It was sadness that welled up rather than disappointment or anger. Having spent the day before at the march, it was obvious that he had locked himself out of life whereas others had chosen differently. So many marchers were his age and either being pushed in a wheel chair or hobbling along on a stick and looking for a ledge every 20 metres. Ida cackled: "Tell him to swalla his bloody pride, and git himself down 'ere". He was simply convinced it was beyond him. So, early on the Sunday morning, I packed our folding chairs, made a steaming thermos of coffee, ensured the boules were in the boot, and added the secret ingredient: his case.
We sat with the sun beating against the small of our back in a secluded nook of Centennial Park, a Tai Chi class to our rear and the kerfuffle of swans and water hens to our left. I plonked the tattered case on his lap; he started to ruffle through. He upended the phial, and although tumbling out of the plastic medicine bottle the small objects were drowned in badges from lawn bowling clubs around the state, his joy when he spied them was unbounded: "Pa's connies! I thought they were long gone."

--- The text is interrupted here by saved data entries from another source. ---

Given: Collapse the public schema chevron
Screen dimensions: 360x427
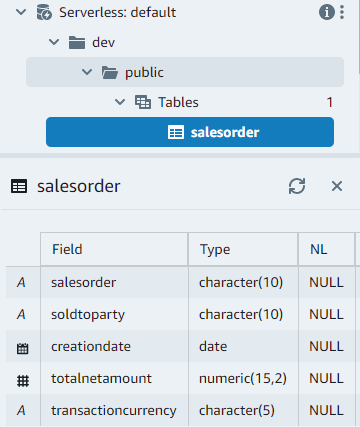Looking at the screenshot, I should tap(87, 72).
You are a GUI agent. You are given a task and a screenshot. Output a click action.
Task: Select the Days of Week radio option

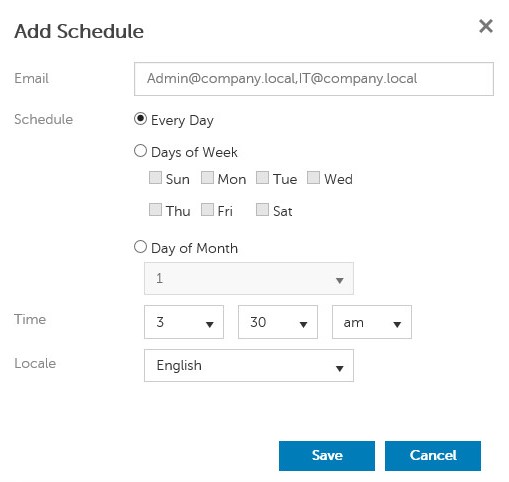(140, 151)
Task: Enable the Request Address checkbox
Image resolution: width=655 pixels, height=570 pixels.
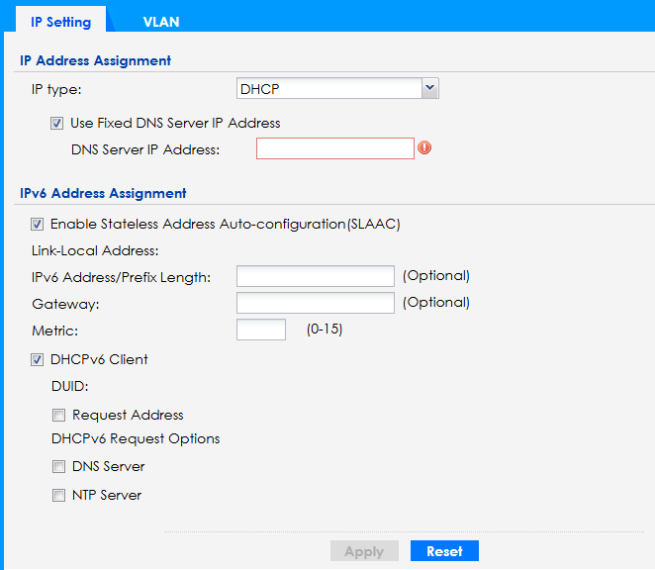Action: pos(59,415)
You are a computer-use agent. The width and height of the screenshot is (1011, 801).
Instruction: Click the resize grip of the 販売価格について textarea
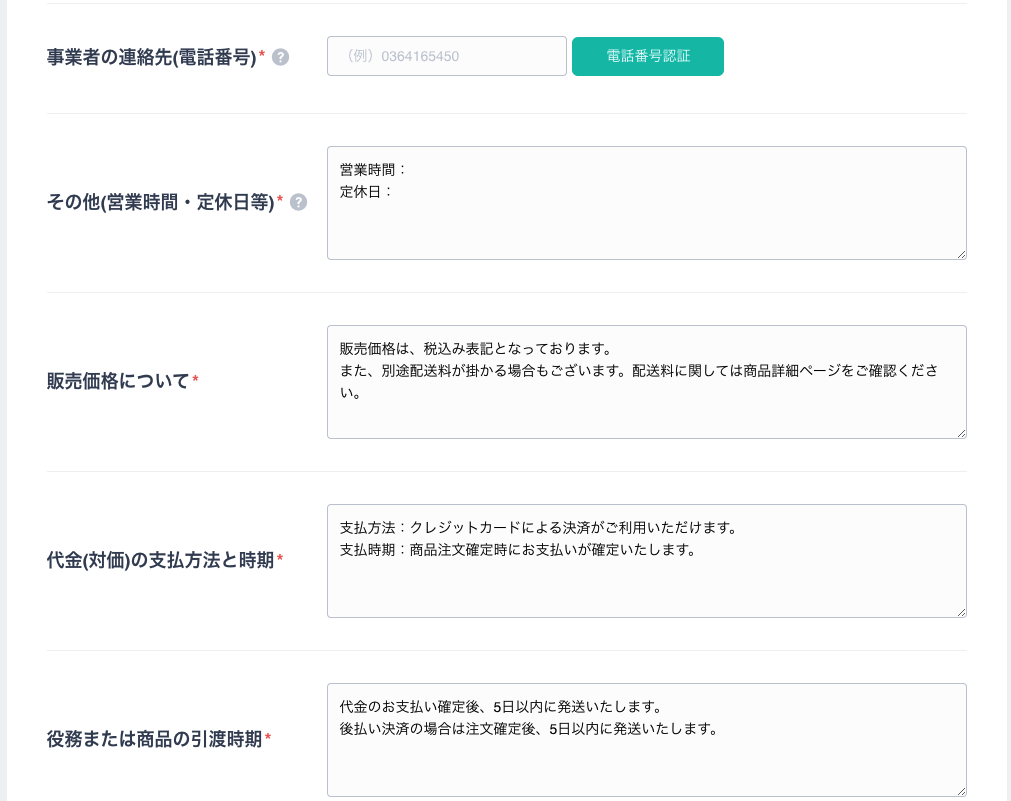[x=961, y=434]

Can a family heirloom be this simple? If they were Pa's marbles, they loomed large in my own childhood. Marbles is a typical working class game - along with jacks, elastics and hopscotch: simple, inexpensive and within reach of most. Gathering beneath the peppercorn tree during "little lunch", a stick traced a wonky circle in the gravel as a heel gouged a pit in the centre and players took their possie around the circumference. Keepsies was the variation of choice - with the implicit understanding that connie aggies were exempt. They bestowed status: they were more than a mere acquisitive tool.
As he caressed them gently in the palm of his hand, his thumb instinctively herded a marble toward the slingshot formed with the index finger. The box of goodies weaved its magic: the connies had come home.